Cluny Road railway station was a railway station on the Singapore–Kranji Railway from 1903 to 1932.

==History==
Cluny Road railway station was opened to the public on 1 January 1903, along Bukit Timah Road, as one of the first four railway stations in Singapore, along with the Tank Road, Newton and Bukit Timah railway stations. Cluny Road station, Holland Road station and Bukit Timah station helped attract residents to the area surrounding the stations. However, many residents were later forced to move away from both Cluny Road station and Newton station as the land in the surrounding areas were low and were constantly flooded during wet seasons. The highest passenger volume was on Sundays, as the railway allowed easier access to gambling dens in Johor, which offered to pay for return fares, attracting gamblers from Singapore. In 1907, the station reported a decrease in revenue, as many residents had left the surrounding area for other districts, and fewer residents were using the station to get to Johor.
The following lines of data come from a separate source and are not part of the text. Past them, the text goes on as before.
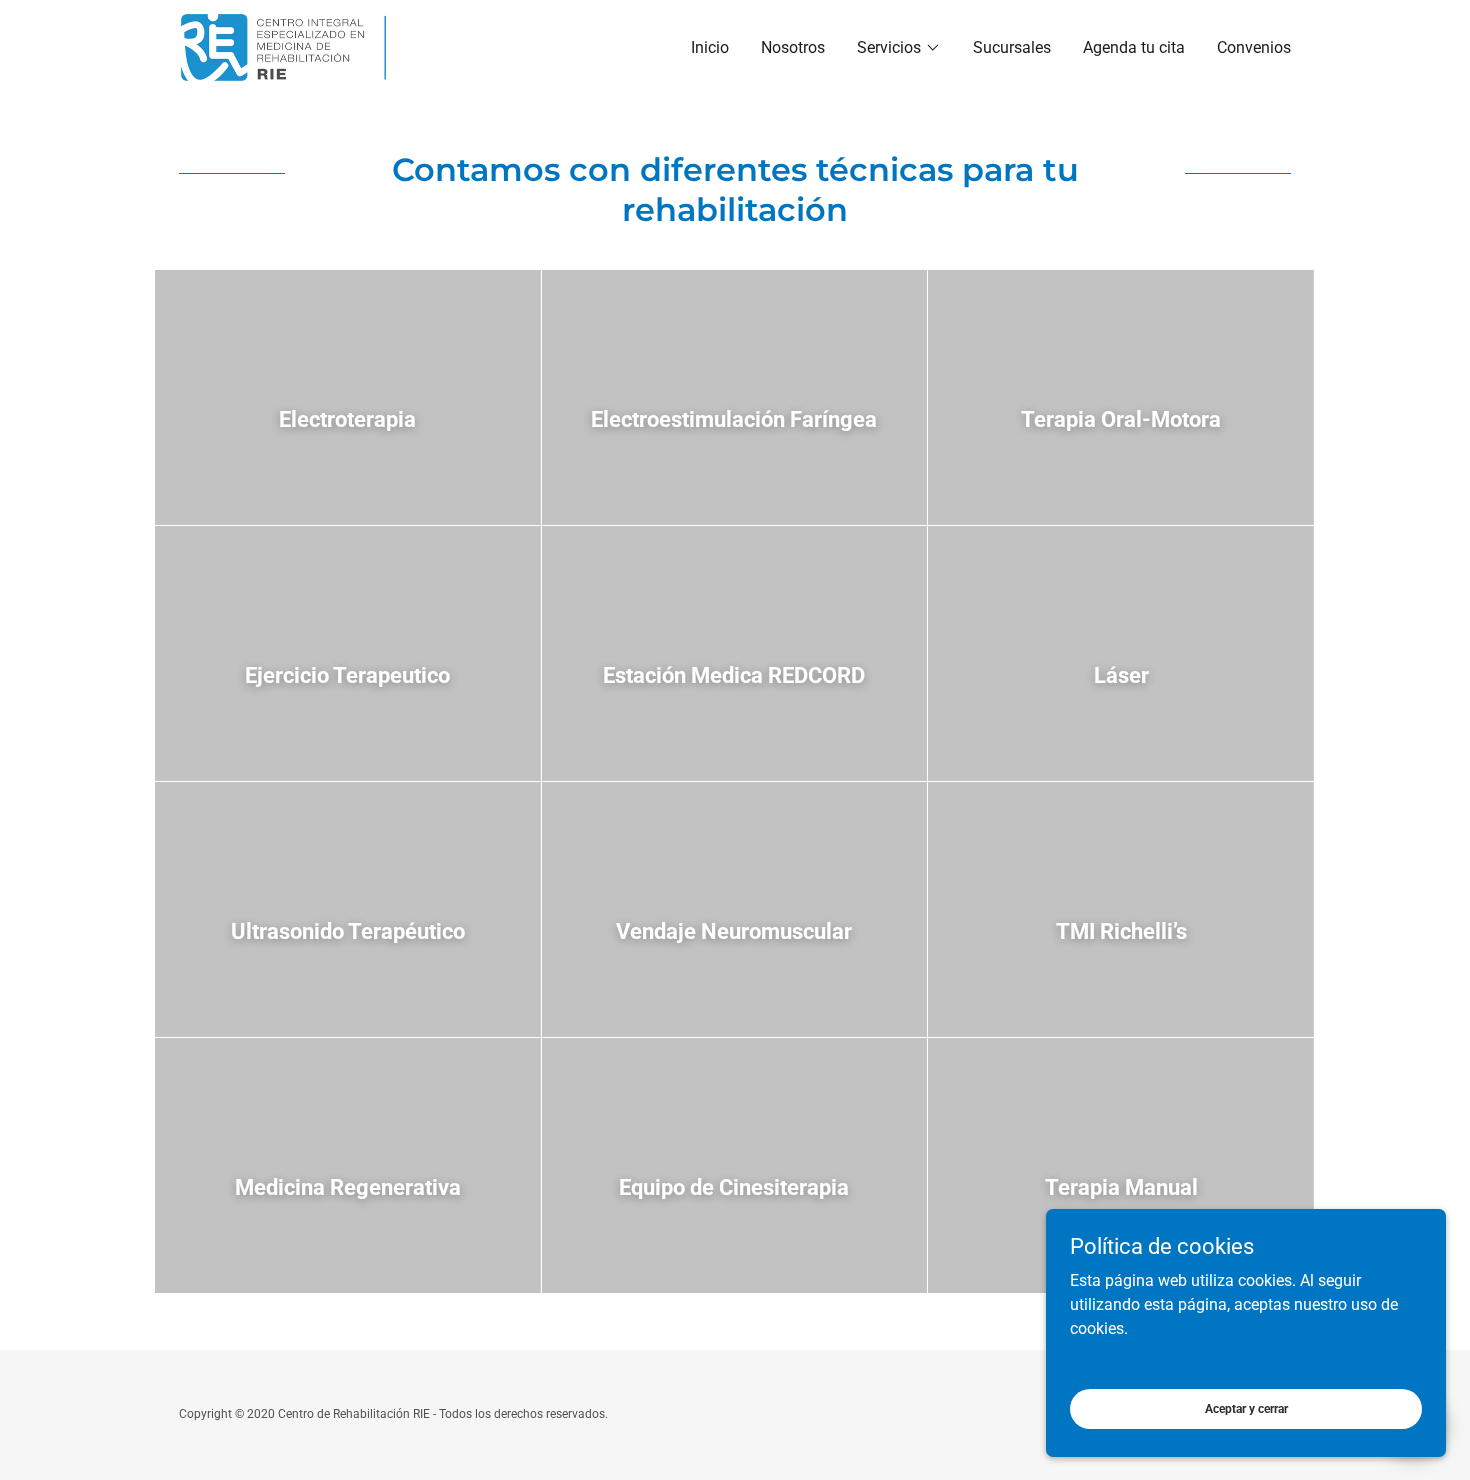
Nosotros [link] (793, 47)
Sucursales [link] (1012, 47)
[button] (899, 48)
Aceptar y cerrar (1246, 1408)
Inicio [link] (710, 47)
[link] (288, 46)
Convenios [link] (1254, 47)
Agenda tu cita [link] (1134, 47)
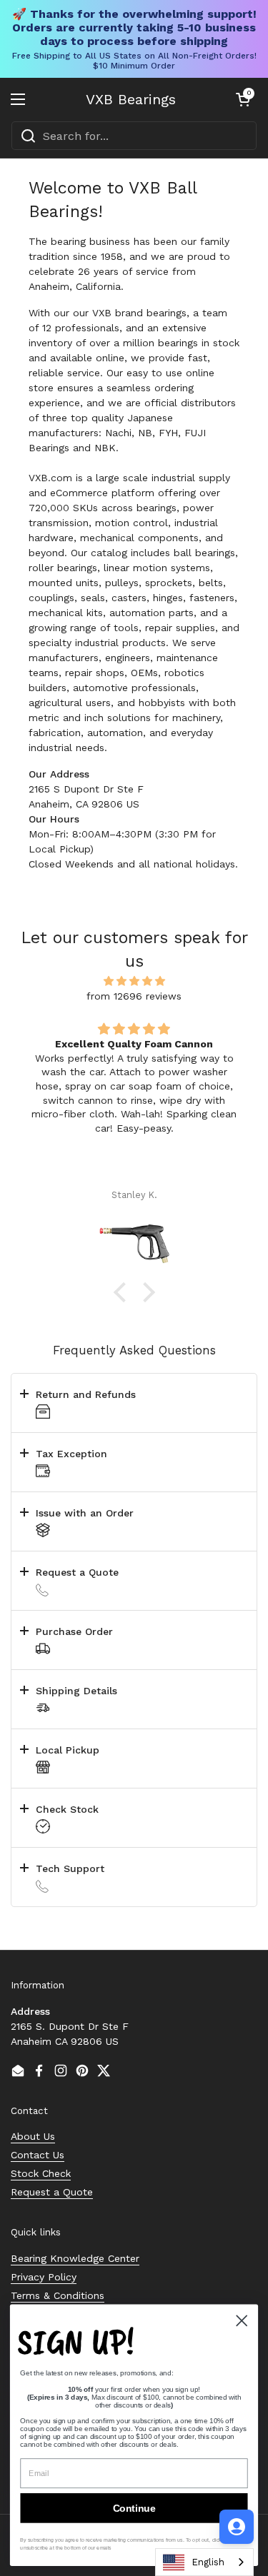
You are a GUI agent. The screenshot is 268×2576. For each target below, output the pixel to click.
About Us (33, 2136)
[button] (243, 99)
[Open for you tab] (236, 2527)
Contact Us (37, 2154)
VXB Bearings (131, 99)
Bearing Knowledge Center (75, 2258)
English (208, 2562)
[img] (134, 981)
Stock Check (41, 2173)
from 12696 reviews (134, 996)
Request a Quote (52, 2192)
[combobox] (134, 135)
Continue (134, 2507)
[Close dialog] (241, 2320)
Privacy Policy (43, 2277)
As it was decided that Tank Road station was unfit to be the terminus of the line, it was decided that the Bukit Timah-Tank Road section of the line would be abandoned, and the line would instead deviate in between Bukit Panjang and Bukit Timah, travelling down a different route which ran along the west of the main town, to a new terminal station at Tanjong Pagar. Cluny Road station, along with the rest of the Bukit Timah-Tank Road section of the line, was closed and abandoned on 2 May 1932, with the opening of the new terminus at Tanjong Pagar.

The former site of the station is currently being occupied by a part of the Dunearn Underpass.

==Incidents==
On 22 February 1908, at around 11.30 at night, a night signal man, stationed near Cluny Road station, was decapitated, and mutilated by an oncoming train. Earlier, he had left his lamp on the tracks, and went to sleep. As he heard the oncoming train, he made a dash for the lamp, but was instead hit by the train. An inquest was held at the station on 26 February 1908, and a verdict of accidental death was returned. The accident was one of two fatal incidents on the railway that year.